Next row: Knit 1, * yarn over, knit 2 together, continue from * across the row.
Knit 1 row with eyelash yarn. Cut eyelash yarn. Pick up white yarn and knit 1 row.

Place Markers: Knit 5, PM, Knit 5, PM, Knit 10, PM, Knit 5, PM, Knit 5 = 30 sts.
Knit across, increasing BEFORE and AFTER each marker (4 stitches increased).
Purl back across throw, with NO increase.
Continue these two rows until stitches are divided as follows:
8 (right back), marker, 11 (sleeve), marker, 16 (front), marker, 11 (sleeve), marker, 8 (left back). = 56 sts.

Cap Sleeves:
Knit 8, remove marker, BIND OFF next 11 stitches, remove marker, knit 16, remove marker, BIND OFF next 11 stitches, knit 8. = 32 sts.
Purl back across the row.
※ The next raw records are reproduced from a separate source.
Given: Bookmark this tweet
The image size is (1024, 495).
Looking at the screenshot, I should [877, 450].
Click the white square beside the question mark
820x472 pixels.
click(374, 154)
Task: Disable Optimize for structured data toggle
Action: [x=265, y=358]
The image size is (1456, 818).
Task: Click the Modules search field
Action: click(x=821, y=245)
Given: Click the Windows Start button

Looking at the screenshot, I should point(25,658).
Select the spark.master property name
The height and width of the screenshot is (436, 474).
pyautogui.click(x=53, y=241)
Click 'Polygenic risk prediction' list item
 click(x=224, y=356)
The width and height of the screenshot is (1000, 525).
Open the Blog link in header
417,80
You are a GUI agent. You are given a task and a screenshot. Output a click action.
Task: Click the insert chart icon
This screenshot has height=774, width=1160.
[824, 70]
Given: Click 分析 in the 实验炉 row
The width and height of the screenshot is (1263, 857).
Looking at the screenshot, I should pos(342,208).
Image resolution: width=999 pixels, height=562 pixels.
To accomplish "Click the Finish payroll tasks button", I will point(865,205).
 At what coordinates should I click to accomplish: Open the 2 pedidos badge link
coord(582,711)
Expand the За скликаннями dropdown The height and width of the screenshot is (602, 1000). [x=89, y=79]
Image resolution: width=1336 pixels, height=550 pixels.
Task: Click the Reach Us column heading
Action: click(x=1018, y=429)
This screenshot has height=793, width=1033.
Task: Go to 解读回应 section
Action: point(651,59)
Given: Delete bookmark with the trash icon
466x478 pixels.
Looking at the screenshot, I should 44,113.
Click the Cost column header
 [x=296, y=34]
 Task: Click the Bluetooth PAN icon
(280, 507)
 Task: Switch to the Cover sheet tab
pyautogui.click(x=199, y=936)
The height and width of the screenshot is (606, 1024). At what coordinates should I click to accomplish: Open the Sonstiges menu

DO NOT purl 2 stitches together at underarm areas.

Place markers to decrease to waistline: NOTE: SM = slip marker
Knit 3, PM, Knit 10, PM, Knit 6, PM, Knit 10, PM, Knit 3 = 32 sts.
Purl back across the row.
Knit 3, SM, slip 1, knit 1, pass slip stitch over knit stitch, knit 6, knit 2 together, SM, Knit 6, SM, slip 1, knit 1, pass slip stitch over knit stitch, knit 6, knit 2 together, SM, Knit 3. = 28 sts.
NOTE: You will always knit 3 at the beginning - ONLY DECREASE BETWEEN THE MARKERS WITH 10 STITCHES, always knit 6 center stitches, ONLY DECREASE BETWEEN THE MARKERS WITH 10 STITCHES, and always knit the last 3 stitches.
Purl back across the row with NO decrease.
Continue to decrease (as above) between the 1st and 2nd AND 3rd and 4th markers until there are 20 stitches on the needle. 
Knit in stockinet stitch for 4 rows - to the waistline. DO NOT REMOVE MARKERS.


Increase for hips:
Stitches should be on the needle, as follows:
3, marker, 4, marker, 6, marker, 4, marker, 3 = 20 sts.
Knit 1 row.
Purl 1 row.
Knit across, increase BEFORE first marker, AFTER second marker, BEFORE third marker, and AFTER fourth marker. 4 stitches increased on each knit row.
Purl back across the row - with no increasing.
Continue to increase in this manner until there are 36 sts on the needle. 
KNIT BACK ACROSS THE ROW ON THE WRONG SIDE. Remove markers.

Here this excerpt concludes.